A major milestone in this transformation is the recent announcement that Greece has been selected to host one of Europe’s first AI Factories, under the European AI Factories Initiative. The approved project, titled “Pharos – The Greek AI Factory for Accelerating AI Innovation”, is part of the EuroHPC Joint Undertaking and reflects the country’s rising role in the European digital ecosystem. The focus of the project will be on developing new AI services in three core domains: Health, Greek Language & Culture, and Sustainable Development. The project is co-financed with a €30 million budget launched on April 15th, 2025, with a duration of 36 months. Crucially, Pharos will harness the computational power of the “Daedalus” supercomputer, enabling Greece to contribute actively to Europe’s AI ecosystem while promoting homegrown innovation. Building on this momentum in June 2025, the consortium behind Pharos submitted a €43 million proposal for “Pharos 2”, a second AI Factory to be established in Western Macedonia, aiming to position Greece as a Southeast European powerhouse in compute infrastructure and innovation. This development will further enhance Greece’s role as a data and AI hub — integrating digital innovation with the sustainable energy systems required to support it.

Unlocking Green Energy for Europe’s Digital Future

This growing need for investments in green digital infrastructure is further supported by the recently adopted Clean Industrial State Aid Framework (CISAF) by the European Commission, in effect until 2030. CISAF is designed to provide increased flexibility for Member States to support renewable energy initiatives, industrial decarbonization, and the development of clean technology manufacturing capacity. This framework allows for faster approval processes and simplified procedures, encouraging a wave of green investments and making the EU a more attractive destination for clean energy capital. It signals a clear commitment from the EU to accelerate the green transition and enhance European competitiveness, providing a vital pathway for countries like Greece to integrate their digital ambitions with robust sustainability goals.

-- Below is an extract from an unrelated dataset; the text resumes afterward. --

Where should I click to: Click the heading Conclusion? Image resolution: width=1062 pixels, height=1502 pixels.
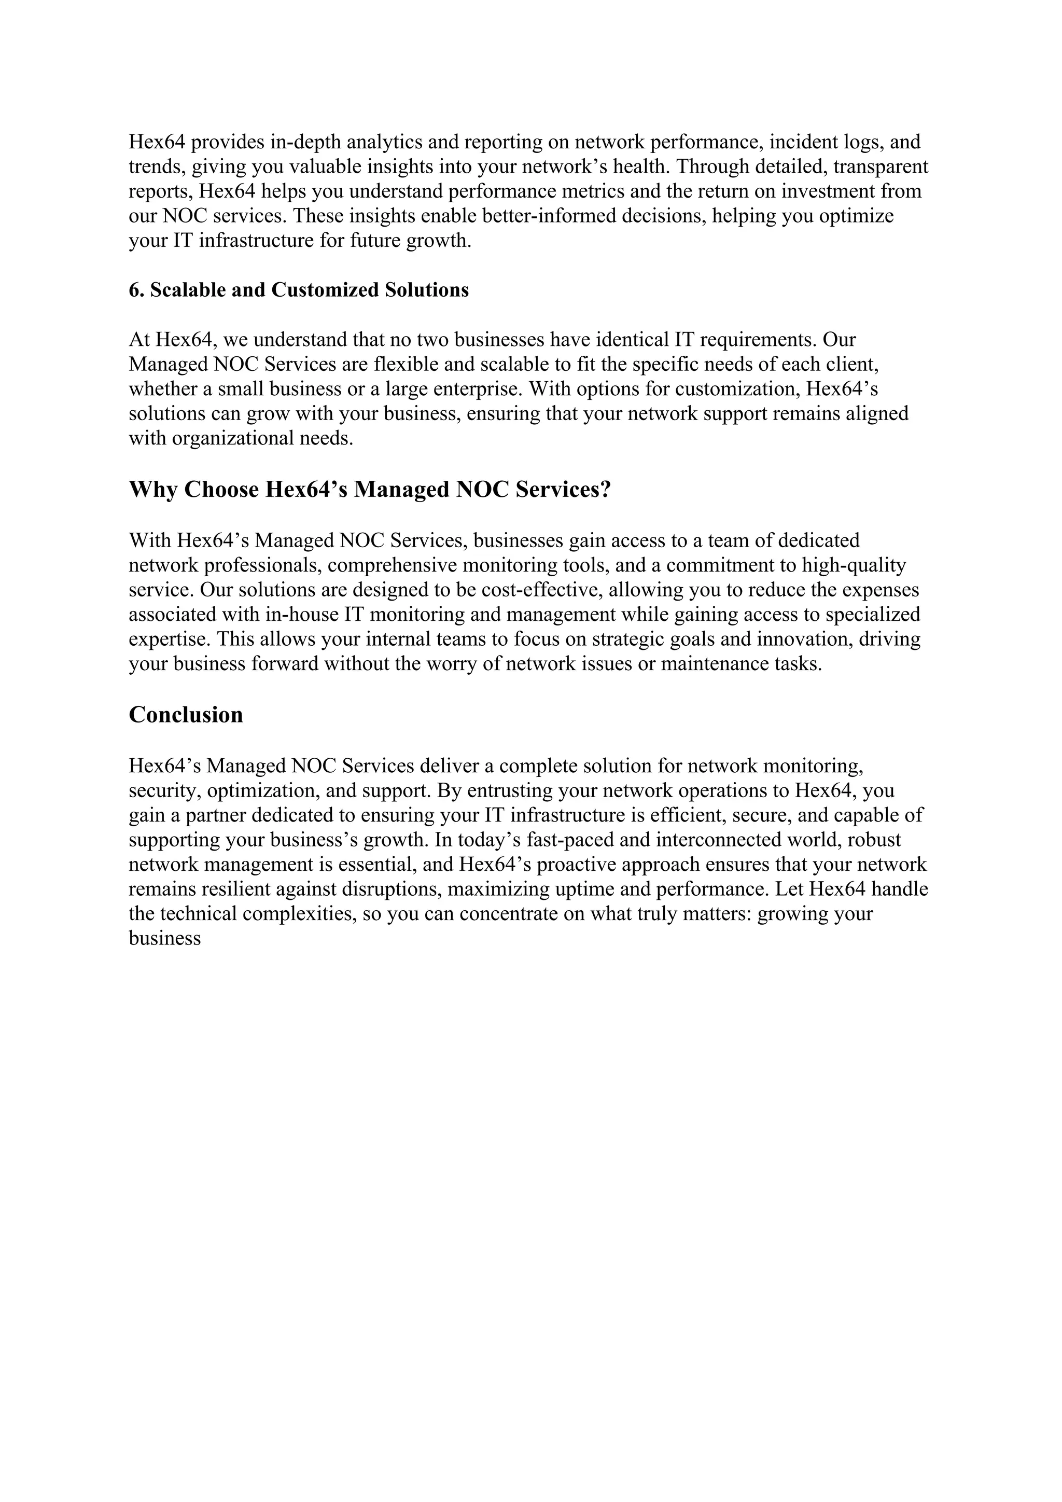[x=186, y=715]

The Path Forward: Integrating Digital Growth with Sustainability

Achieving a balance between the booming data center growth and sustainability goals requires a multi-faceted approach:

  • Urgent and substantial investments in new renewable energy sources, energy storage, and grid infrastructure to avoid bottlenecks and ensure reliable power
  • Strategic siting of data centers in regions with grid capacity.
  • Streamlining investment flows in both data centers and renewable energy sources through blended financial mechanisms such as CISAF.
  • Continuous innovation in energy efficiency and smart operations to reduce the overall footprint.

AI is both a powerful enabler of innovation and efficiency, and a significant energy consumer. Navigating this paradox demands collaboration across research, industry, and policy — to power a sustainable digital future.